Gauss積分の一般化

指数法則を使うと，$$\begin{array}{rl}& {\int }_{-\mathrm{\infty }}^{\mathrm{\infty }}\exp \left(\sum _{k=0}^{2m}{c}_k{x}^k\right)dx=e^{c_0}{\int }_{-\mathrm{\infty }}^{\mathrm{\infty }}{e}^{c_{2m}{x}^{2m}}\exp \left(\sum _{k=1}^{2m-1}{c}_k{x}^k\right)dx\end{array}$$となり, 指数関数のMaclaurin展開及び，多項定理から, $$\begin{array}{rl}& \exp \left(\sum _{k=1}^{2m-1}{c}_k{x}^k\right)\\ & =\sum _{n=0}^{\mathrm{\infty }}{\displaystyle \frac{1}{n!}}{\left(\sum _{k=1}^{2m-1}{c}_k{x}^k\right)}^n\\ & =\sum _{n=0}^{\mathrm{\infty }}{\displaystyle \frac{1}{n!}}\sum _{a_1+\cdots +a_{2m-1}=n}{\displaystyle \frac{n!}{a_1!\cdots a_{2m-1}!}}(c_{1}x{)}^{a_1}\cdots (c_{2m-1}{x}^{2m-1}{)}^{a_{2m-1}}\\ & =\sum _{(a_1,\dots ,a_{2m-1})\in {\mathbb{N}}_0^{2m-1}}{\displaystyle \frac{c_1^{a_1}\cdots c_{2m-1}^{a_{2m-1}}}{a_1!\cdots a_{2m-1}!}}{x}^{a_1+2a_2+\cdots +(2m-1)a_{2m-1}}\\ & =\sum _{(a_1,\dots ,a_{2m-1})\in {\mathbb{N}}_0^{2m-1}}{x}^{a_1+2a_2+\cdots +(2m-1)a_{2m-1}}\prod _{k=1}^{2m-1}{\displaystyle \frac{c_k^{a_k}}{a_k}}\end{array}$$　となります.

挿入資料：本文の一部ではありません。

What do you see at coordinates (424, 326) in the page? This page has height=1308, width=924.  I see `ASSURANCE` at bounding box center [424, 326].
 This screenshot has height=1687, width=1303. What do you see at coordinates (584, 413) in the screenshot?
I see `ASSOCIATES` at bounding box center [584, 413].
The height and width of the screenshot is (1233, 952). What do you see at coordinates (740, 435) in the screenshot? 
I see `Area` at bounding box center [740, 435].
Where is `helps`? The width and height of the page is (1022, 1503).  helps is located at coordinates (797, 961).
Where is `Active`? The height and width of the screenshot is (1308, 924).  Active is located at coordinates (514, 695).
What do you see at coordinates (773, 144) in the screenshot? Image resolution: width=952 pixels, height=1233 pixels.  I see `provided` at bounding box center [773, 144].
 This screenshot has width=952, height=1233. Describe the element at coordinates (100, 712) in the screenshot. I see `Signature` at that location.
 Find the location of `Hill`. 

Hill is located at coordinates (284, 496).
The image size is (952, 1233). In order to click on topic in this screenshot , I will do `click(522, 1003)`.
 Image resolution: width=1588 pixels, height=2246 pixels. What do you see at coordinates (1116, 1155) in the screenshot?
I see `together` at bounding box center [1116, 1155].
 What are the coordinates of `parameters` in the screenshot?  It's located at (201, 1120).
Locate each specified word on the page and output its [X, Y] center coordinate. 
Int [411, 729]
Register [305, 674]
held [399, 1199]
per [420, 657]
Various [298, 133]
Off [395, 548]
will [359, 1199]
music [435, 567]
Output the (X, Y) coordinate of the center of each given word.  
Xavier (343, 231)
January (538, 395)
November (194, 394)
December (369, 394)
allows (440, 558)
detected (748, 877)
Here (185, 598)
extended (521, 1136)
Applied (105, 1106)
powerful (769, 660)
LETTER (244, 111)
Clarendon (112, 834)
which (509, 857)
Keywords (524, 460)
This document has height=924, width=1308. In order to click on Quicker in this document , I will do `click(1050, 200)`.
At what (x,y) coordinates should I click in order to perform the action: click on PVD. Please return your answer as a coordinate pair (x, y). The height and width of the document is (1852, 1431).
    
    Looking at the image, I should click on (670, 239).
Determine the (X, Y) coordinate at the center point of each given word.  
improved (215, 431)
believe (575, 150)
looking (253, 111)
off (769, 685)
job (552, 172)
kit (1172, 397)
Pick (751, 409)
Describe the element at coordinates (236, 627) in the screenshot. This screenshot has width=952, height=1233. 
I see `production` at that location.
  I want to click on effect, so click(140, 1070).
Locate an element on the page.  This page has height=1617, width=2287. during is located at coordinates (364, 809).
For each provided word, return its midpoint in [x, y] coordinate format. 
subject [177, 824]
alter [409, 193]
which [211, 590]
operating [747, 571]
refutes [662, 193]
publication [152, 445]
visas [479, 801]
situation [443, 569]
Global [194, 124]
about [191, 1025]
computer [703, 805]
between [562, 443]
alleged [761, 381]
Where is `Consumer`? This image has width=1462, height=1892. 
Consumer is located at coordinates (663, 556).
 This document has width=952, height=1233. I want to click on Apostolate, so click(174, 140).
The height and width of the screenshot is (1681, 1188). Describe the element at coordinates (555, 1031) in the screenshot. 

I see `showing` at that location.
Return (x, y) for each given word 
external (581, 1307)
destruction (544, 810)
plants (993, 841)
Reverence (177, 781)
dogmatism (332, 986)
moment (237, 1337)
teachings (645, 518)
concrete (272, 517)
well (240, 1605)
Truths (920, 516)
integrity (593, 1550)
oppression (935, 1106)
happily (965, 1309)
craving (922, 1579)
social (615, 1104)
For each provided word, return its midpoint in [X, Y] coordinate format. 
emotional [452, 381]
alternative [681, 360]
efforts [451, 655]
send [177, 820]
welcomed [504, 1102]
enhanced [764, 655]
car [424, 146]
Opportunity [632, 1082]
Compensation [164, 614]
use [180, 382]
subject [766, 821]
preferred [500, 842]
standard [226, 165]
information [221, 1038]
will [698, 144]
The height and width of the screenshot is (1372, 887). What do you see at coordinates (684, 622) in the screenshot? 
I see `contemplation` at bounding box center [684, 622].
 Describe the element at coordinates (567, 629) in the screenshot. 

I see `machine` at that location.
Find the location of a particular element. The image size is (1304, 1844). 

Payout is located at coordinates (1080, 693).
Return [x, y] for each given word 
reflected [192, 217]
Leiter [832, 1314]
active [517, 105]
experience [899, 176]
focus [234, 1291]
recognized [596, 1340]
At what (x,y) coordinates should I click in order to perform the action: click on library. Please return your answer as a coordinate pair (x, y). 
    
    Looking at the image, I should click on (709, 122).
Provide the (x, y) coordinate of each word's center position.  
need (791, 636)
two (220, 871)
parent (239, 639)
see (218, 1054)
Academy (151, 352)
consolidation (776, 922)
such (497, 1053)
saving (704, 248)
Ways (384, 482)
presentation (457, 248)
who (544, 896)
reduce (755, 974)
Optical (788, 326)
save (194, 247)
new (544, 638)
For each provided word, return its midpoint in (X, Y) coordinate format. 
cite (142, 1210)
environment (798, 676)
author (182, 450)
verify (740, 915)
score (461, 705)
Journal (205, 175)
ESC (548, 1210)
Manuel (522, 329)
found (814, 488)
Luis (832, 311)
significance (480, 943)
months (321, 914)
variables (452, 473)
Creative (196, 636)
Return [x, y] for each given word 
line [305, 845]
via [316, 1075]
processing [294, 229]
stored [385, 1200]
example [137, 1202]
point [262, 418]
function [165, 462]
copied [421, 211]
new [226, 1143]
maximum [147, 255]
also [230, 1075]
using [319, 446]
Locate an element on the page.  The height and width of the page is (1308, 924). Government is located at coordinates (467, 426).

これを代入して, 積分と無限和の順序交換を行うと, $$\begin{array}{rl}& {\int }_{-\mathrm{\infty }}^{\mathrm{\infty }}\exp \left(\sum _{k=0}^{2m}{c}_k{x}^k\right)dx\\ & =e^{c_0}\sum _{(a_1,\dots ,a_{2m-1})\in {\mathbb{N}}_0^{2m-1}}\prod _{k=1}^{2m-1}{\displaystyle \frac{c_k^{a_k}}{a_k}}{\int }_{-\mathrm{\infty }}^{\mathrm{\infty }}{e}^{c_{2m}{x}^{2m}}{x}^{a_1+2a_2+\cdots +(2m-1)a_{2m-1}}dx\\ & =e^{c_0}\sum _{(a_1,\dots ,a_{2m-1})\in {\mathbb{N}}_0^{2m-1}}\left(\prod _{k=1}^{2m-1}{\displaystyle \frac{c_k^{a_k}}{a_k}}\right){\displaystyle \frac{1+(-1{)}^{a_1+2a_2+\cdots +(2m-1)a_{2m-1}}}{2m}}\\ & \times {(-c_{2m})}^{-(1+a_1+2a_2+\cdots +(2m-1)a_{2m-1})/2m}\\ & \times \mathrm{\Gamma }\left({\displaystyle \frac{1+a_1+2a_2+\cdots +(2m-1)a_{2m-1}}{2m}}\right)\end{array}$$ となります. ここで，途中に出てくる$1+(-1{)}^{a_1+2a_2+\cdots +(2m-1)a_{2m-1}}$の部分を見ると，$a_1+2a_2+\cdots +(2m-1)a_{2m-1}$が奇数だと0になるため，これが偶数になる部分だけ取ればよく, $$\begin{array}{rl}& \sum _{k=1}^{2m-1}k{a}_k\equiv 0(\mathrm{mod}.2)\\ ⟺& \sum _{k^{\prime }=1}^m(2k^{\prime }-1)a_{2k^{\prime }-1}+\sum _{k^{″}=1}^{m-1}2k^{″}{a}_{2k^{″}}\equiv 0(\mathrm{mod}.2)\\ ⟺& \sum _{k^{\prime }=1}^m{a}_{2k^{\prime }-1}\equiv 0(\mathrm{mod}.2)\end{array}$$　この条件の下では，$1+(-1{)}^{a_1+2a_2+\cdots +(2m-1)a_{2m-1}}=2$なので, それを適用し，総和・総乗記号を使ってまとめれば, $$\begin{array}{rl}& {\int }_{-\mathrm{\infty }}^{\mathrm{\infty }}\exp \left(\sum _{k=0}^{2m}{c}_k{x}^k\right)dx\\ =& {\displaystyle \frac{e^{c_0}{(-c_{2m})}^{-1/(2m)}}{m}}\\ \times & \sum _{\begin{array}{c}(a_1,\dots ,a_{2m-1})\in {\mathbb{N}}_0^{2m-1}\\ a_1+a_3+\cdots +a_{2m-1}\equiv 0\\ \left(\mathrm{mod}.2\right)\end{array}}\mathrm{\Gamma }({\displaystyle \frac{1}{2m}}+{\displaystyle \frac{1}{2m}}\sum _{k=1}^{2m-1}k{a}_k)\prod _{\ell =1}^{2m-1}{\displaystyle \frac{c_{\ell }^{a_{\ell }}{(-c_{2m})}^{-\ell a_{\ell }/(2m)}}{a_{\ell }!}}\end{array}$$が分かりました.